(BEDFORD) – The public got the opportunity to speak for or against three plans laid out by the North Lawrence Community Schools Visionary Committee Thursday night at the BNL Performing Arts Center.
Rick Roll, a consultant from ESolve Solutions Inc., opened the meeting describing the process of the Visionary Committee and how things will be handled during the public input session.
Ty Mungle then guided the public through some of the data and the current situation the North Lawrence School Corporation is in.
He said that the Visionary Committee’s purpose was “to best prepare our students; we must support our dedicated employees in maintaining an effective student to teacher ratio. We will increase support for right-sizing our school corporation in an expedited manner. This will address that five out of ten elementary schools operate in deficit spending while acknowledging the size of the school district and population trends, and state funding formula. Our vision is to support a community that is sustainable, healthy and viable.”
The strategies of the Visionary Committee include the following:
- Increase compensation for staff
- Provide opportunities for training and collaboration
- Close or consolidate schools to lower operating costs
- Keep class sizes small
- Connect industry with school
- Provide public information on the current status of NLCS
- Increase transparency and communication
- Provide equal opportunities to all students
The North Lawrence Community Schools development includes the following:
- Director of Personnel
- Director of Curriculum
- Director of Pathways
- Director of Business Services
- Director of Transportation
- Director of Food Services
- Director of Facilities
- Director of Communications
- Outside Consultants
These individuals all worked to provide data and information to the Visionary Committee to make some informed recommendations. In the Spring of 2019, the corporation started looking at the issues that were affecting every aspect of the corporation from compensation to the costs of each school.

* * *

> **Written task A**:
List every strategy of the Visionary Committee named in the article on the North Lawrence Community Schools meeting.
> **Written task B**:
According to the article on the North Lawrence Community Schools meeting, where was the Thursday night meeting held?

Dataset items:

* * *

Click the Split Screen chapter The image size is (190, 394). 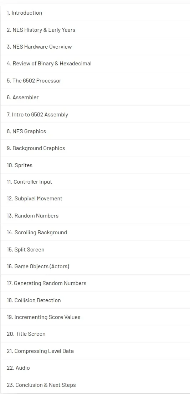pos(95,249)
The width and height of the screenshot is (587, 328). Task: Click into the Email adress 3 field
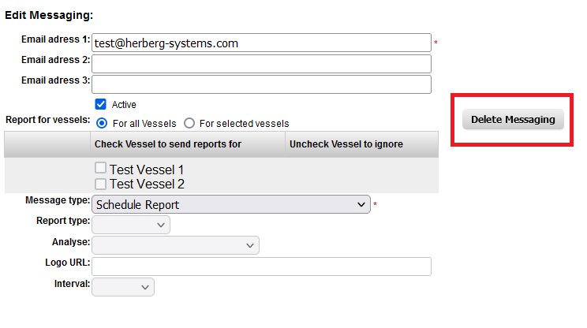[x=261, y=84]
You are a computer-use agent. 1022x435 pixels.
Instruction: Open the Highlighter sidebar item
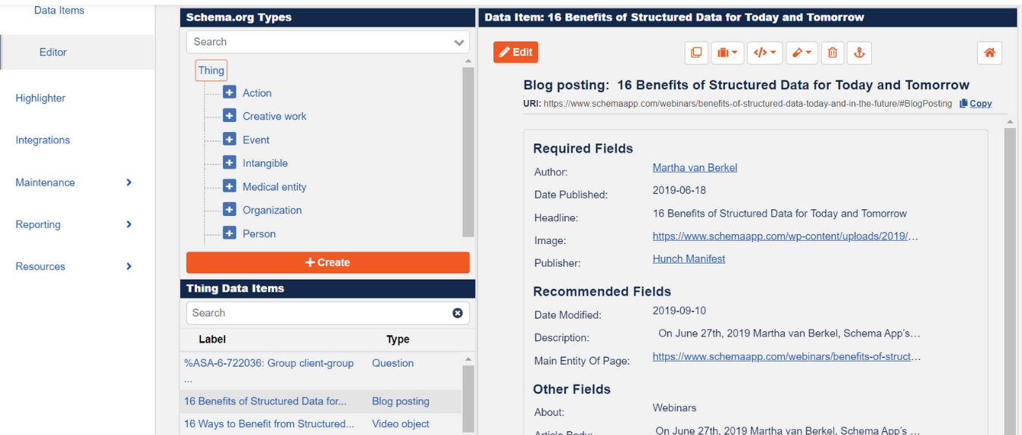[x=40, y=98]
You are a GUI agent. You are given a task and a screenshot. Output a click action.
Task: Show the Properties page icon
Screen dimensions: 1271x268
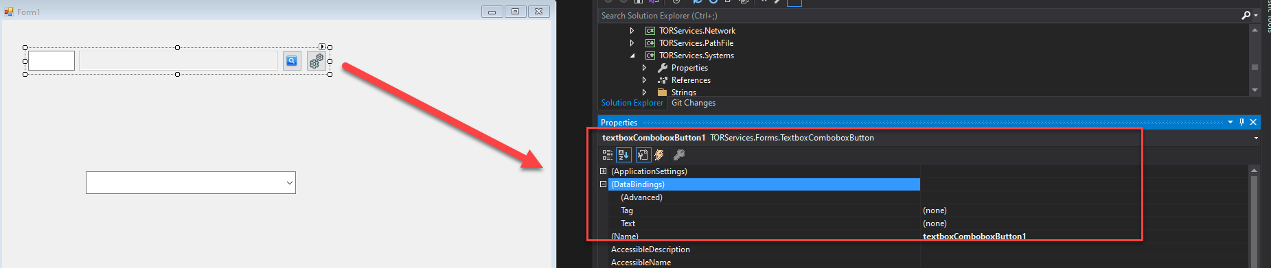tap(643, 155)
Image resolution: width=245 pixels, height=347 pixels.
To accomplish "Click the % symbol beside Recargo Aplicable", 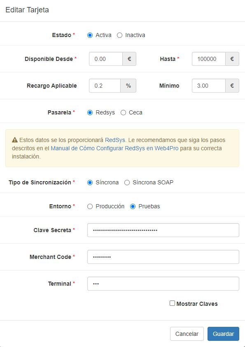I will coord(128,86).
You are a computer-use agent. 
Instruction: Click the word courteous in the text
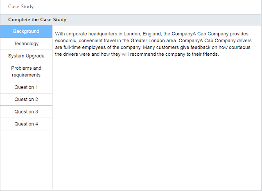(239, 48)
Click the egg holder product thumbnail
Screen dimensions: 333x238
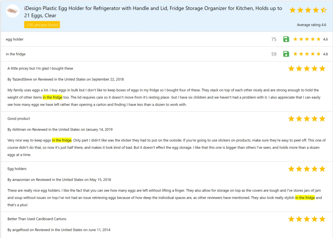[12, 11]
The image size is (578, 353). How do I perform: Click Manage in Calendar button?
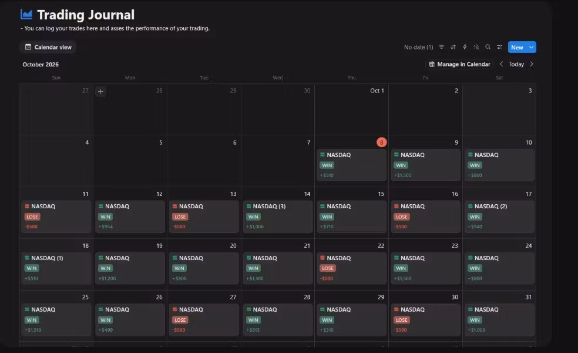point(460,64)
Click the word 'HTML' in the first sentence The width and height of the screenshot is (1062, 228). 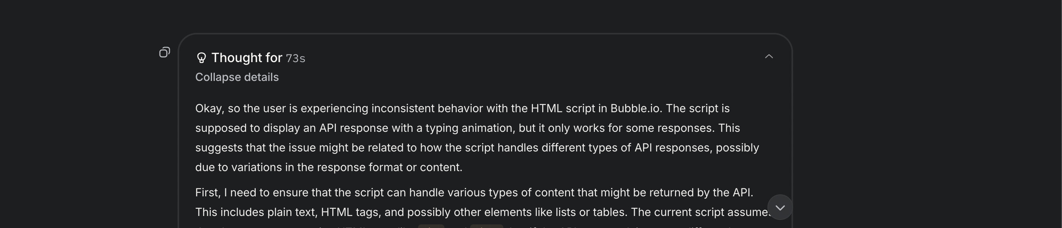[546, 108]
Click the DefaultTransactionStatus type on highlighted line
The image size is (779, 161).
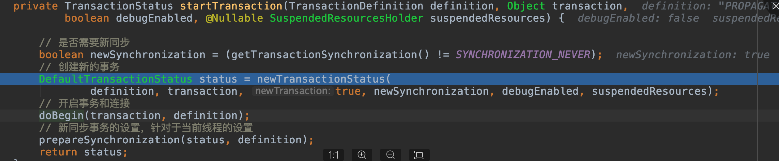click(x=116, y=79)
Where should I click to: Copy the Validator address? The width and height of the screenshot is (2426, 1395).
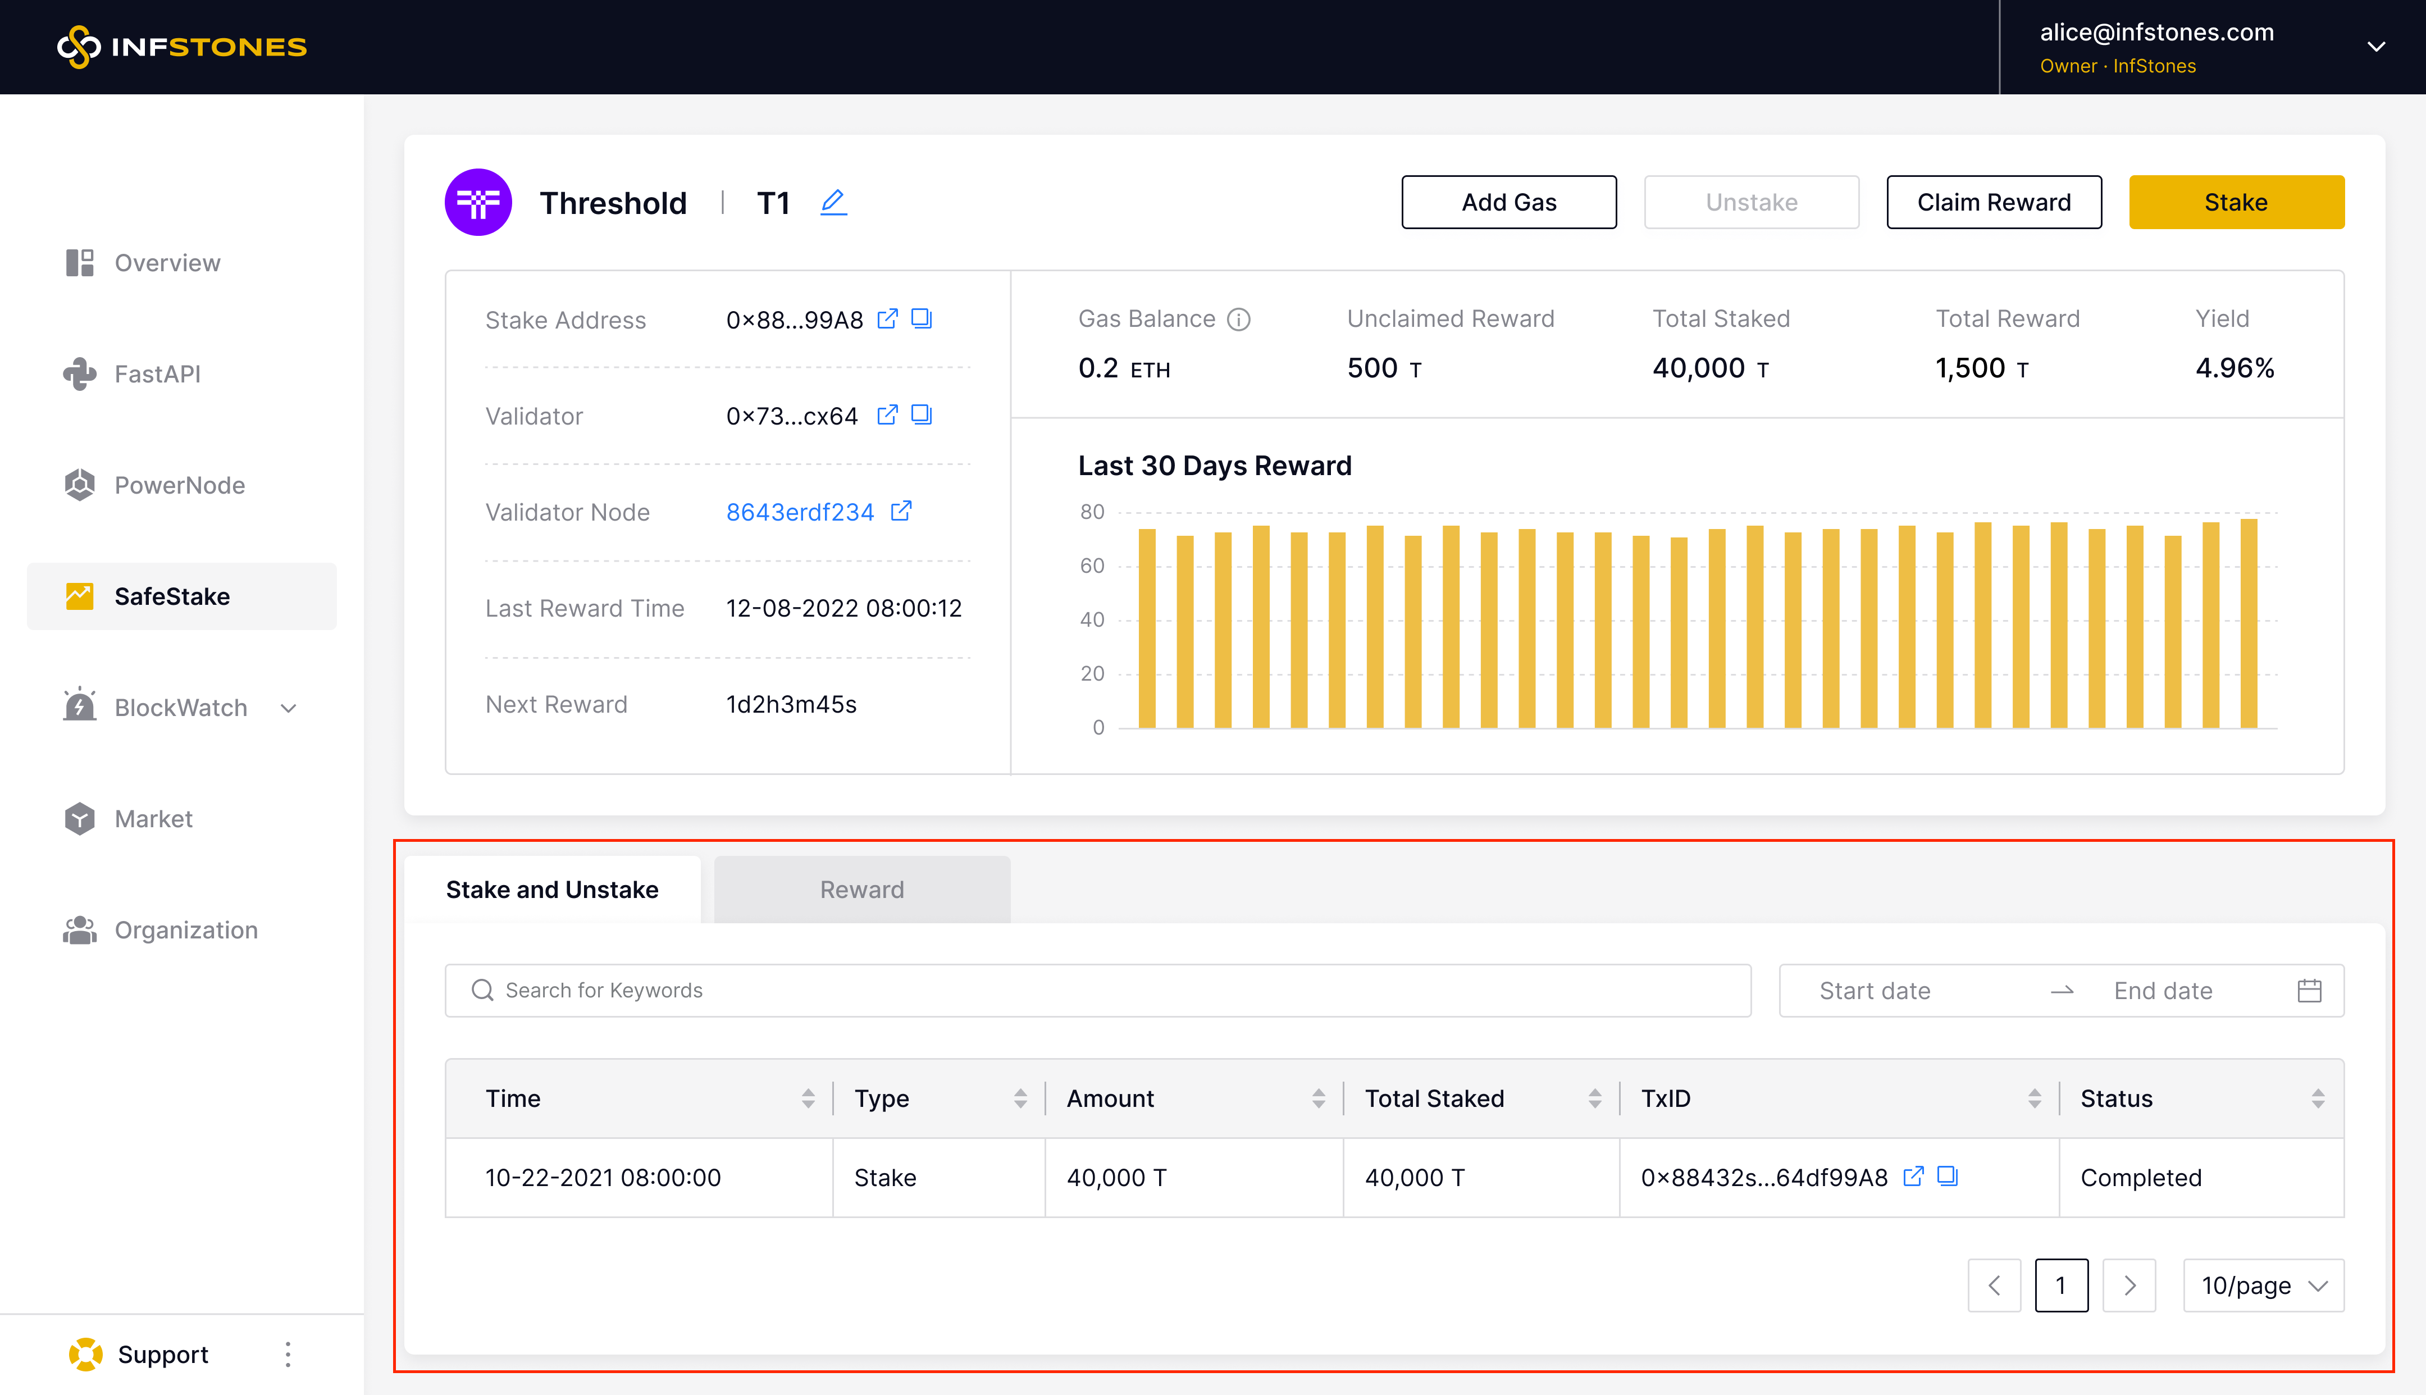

* * *

> **Exercise answer A**:
- Increase compensation for staff
- Provide opportunities for training and collaboration
- Close or consolidate schools to lower operating costs
- Keep class sizes small
- Connect industry with school
- Provide public information on the current status of NLCS
- Increase transparency and communication
- Provide equal opportunities to all students

> **Exercise answer B**:
At the BNL Performing Arts Center.